Brano selezionato
Maria Luisa Lafita, una combattente nata

Aveva una bella figura Maria Luisa, i capelli bianchi folti e leggeri. Una foto dietro la sua sedia la mostrava nella sua bellissima e travagliata gioventù.

L’ho conosciuta quando aveva 91 anni ed era cieca da tre.

«Questo mi dispiace perchè non posso più leggere… io ho scritto sette libri e mi piaceva continuare, ma cosa vuoi fare?»


Mi raccontò della sua vita: «Per quasi tutta la vita ho sempre portato alla cintura una rivoltella, ma la coprivo con una fusciacca o con una bella cintura per non farla notare troppo», sorride.  «Fin da giovane mi dicevano attenta che ti cercano per ammazzarti,  e così ho imparato a stare attenta. Lafita è un cognome d’origine francese, ma mio padre era spagnolo – anch’io sono nata in Spagna  ed era ricco, era ingegnere in due zuccherifici. Allora avevamo una grande tenuta con tanti cavalli, io cavalcavo sempre. Antonio Guiteras, uno dei più importanti leader della lotta rivoluzionaria e antimperialista cubano sino alla metà degli anni quaranta, quando venne assassinato, con  mio marito e alcuni altri compagni avevano fondato l’organizzazione antimperialista Joven Cuba, nel marzo del 1934, che sosteneva che Cuba era sempre una colonia, che dipendeva dal capitale straniero, che l’economia cubana era un apparato che non serviva alle necessità della popolazione, ma per offrire rendite agli stranieri.

Dati estratti
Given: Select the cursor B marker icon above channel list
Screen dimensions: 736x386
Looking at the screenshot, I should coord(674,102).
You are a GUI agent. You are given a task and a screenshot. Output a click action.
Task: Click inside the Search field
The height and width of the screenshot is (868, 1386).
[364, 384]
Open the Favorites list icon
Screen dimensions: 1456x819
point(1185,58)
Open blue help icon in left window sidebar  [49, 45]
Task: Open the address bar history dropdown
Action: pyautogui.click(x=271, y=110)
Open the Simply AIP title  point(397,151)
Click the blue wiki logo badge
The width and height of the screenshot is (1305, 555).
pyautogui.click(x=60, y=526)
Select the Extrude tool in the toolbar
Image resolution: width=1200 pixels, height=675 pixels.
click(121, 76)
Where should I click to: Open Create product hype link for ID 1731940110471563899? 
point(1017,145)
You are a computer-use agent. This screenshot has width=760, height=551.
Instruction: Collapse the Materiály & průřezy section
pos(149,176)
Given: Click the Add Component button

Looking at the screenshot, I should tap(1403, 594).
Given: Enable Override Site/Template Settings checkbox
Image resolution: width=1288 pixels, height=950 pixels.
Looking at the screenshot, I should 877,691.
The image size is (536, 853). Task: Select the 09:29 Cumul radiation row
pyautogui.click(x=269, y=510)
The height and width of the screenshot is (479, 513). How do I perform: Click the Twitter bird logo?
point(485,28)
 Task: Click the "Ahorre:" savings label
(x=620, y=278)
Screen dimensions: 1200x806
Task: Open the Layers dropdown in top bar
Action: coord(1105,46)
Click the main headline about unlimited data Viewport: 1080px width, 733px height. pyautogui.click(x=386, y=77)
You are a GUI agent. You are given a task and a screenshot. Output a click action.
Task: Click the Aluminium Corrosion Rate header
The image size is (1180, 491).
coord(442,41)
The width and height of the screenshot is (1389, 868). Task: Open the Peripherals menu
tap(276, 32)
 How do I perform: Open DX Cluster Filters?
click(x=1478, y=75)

Obiettivo dell'esercizio
Trascriva per intero e senza alcuna modifica il brano su Maria Luisa Lafita riportato sopra.

Soluzione proposta
Maria Luisa Lafita, una combattente nata

Aveva una bella figura Maria Luisa, i capelli bianchi folti e leggeri. Una foto dietro la sua sedia la mostrava nella sua bellissima e travagliata gioventù.

L’ho conosciuta quando aveva 91 anni ed era cieca da tre.

«Questo mi dispiace perchè non posso più leggere… io ho scritto sette libri e mi piaceva continuare, ma cosa vuoi fare?»


Mi raccontò della sua vita: «Per quasi tutta la vita ho sempre portato alla cintura una rivoltella, ma la coprivo con una fusciacca o con una bella cintura per non farla notare troppo», sorride.  «Fin da giovane mi dicevano attenta che ti cercano per ammazzarti,  e così ho imparato a stare attenta. Lafita è un cognome d’origine francese, ma mio padre era spagnolo – anch’io sono nata in Spagna  ed era ricco, era ingegnere in due zuccherifici. Allora avevamo una grande tenuta con tanti cavalli, io cavalcavo sempre. Antonio Guiteras, uno dei più importanti leader della lotta rivoluzionaria e antimperialista cubano sino alla metà degli anni quaranta, quando venne assassinato, con  mio marito e alcuni altri compagni avevano fondato l’organizzazione antimperialista Joven Cuba, nel marzo del 1934, che sosteneva che Cuba era sempre una colonia, che dipendeva dal capitale straniero, che l’economia cubana era un apparato che non serviva alle necessità della popolazione, ma per offrire rendite agli stranieri.